Based on the graphs created and the Monte Carlo Simulation results, the very best case scenario for these is approximately 60,000 growth after 20 years, the worst-case scenario is approximately 0, and the expected growth is around 10,000. Some of the limitations of this simulation analysis include uncertainty, you never know what you’re actual growth is going to be, the next limitation is assumptions, we are going based off of assumptions but you could end up with the lowest growth, seeing the median is around 10,000, there is, there is not many that will be near the 60,000 mark.
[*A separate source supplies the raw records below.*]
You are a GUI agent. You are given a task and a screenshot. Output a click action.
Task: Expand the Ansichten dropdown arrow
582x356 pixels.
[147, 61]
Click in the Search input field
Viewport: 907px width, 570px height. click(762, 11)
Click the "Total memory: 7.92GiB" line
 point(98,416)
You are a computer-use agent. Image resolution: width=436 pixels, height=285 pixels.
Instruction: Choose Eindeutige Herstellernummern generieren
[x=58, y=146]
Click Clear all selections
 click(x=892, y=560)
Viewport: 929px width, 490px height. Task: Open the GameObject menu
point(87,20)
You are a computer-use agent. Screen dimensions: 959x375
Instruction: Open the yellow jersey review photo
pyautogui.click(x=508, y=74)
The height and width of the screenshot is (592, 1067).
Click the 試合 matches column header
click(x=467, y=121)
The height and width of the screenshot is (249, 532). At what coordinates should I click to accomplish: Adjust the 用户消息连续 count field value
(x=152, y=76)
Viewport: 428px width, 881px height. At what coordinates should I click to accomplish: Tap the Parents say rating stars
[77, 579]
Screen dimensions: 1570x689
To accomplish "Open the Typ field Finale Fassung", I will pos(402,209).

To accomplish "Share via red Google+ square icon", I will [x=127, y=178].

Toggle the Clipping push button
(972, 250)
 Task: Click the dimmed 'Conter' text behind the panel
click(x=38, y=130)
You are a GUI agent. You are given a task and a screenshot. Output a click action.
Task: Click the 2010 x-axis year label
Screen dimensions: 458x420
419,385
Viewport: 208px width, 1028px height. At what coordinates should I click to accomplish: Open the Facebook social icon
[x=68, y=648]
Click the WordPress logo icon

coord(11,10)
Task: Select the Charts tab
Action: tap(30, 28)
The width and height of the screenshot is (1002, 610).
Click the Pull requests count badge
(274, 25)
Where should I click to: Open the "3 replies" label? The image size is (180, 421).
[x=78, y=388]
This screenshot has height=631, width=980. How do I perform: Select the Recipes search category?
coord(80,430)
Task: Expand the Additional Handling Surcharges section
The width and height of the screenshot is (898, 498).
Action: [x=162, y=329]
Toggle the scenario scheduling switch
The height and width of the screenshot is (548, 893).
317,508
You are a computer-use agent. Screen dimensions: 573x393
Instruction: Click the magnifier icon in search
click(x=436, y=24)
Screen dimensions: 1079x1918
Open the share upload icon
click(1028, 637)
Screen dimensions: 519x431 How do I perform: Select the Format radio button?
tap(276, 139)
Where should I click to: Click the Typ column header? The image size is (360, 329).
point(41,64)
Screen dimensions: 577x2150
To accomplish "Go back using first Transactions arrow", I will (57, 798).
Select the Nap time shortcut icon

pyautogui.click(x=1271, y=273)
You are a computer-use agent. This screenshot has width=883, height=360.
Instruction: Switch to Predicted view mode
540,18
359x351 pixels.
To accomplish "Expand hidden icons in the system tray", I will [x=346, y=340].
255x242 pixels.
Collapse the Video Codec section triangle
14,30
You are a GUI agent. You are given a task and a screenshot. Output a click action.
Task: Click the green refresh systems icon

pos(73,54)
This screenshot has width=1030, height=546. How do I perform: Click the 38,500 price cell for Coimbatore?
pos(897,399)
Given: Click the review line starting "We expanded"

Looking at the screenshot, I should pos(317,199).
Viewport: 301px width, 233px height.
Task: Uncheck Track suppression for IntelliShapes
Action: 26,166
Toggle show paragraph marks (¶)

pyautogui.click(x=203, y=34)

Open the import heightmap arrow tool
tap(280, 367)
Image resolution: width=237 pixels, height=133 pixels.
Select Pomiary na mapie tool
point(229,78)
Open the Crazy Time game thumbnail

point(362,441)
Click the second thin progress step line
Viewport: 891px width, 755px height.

Another limitation is a restricted range, there are several limitations and obstacles that this simulation does not take into account meaning the actual growth may be lower for the best and worst-case scenarios. Overall, you should expect 10,000 from a $100 investment after 20 years.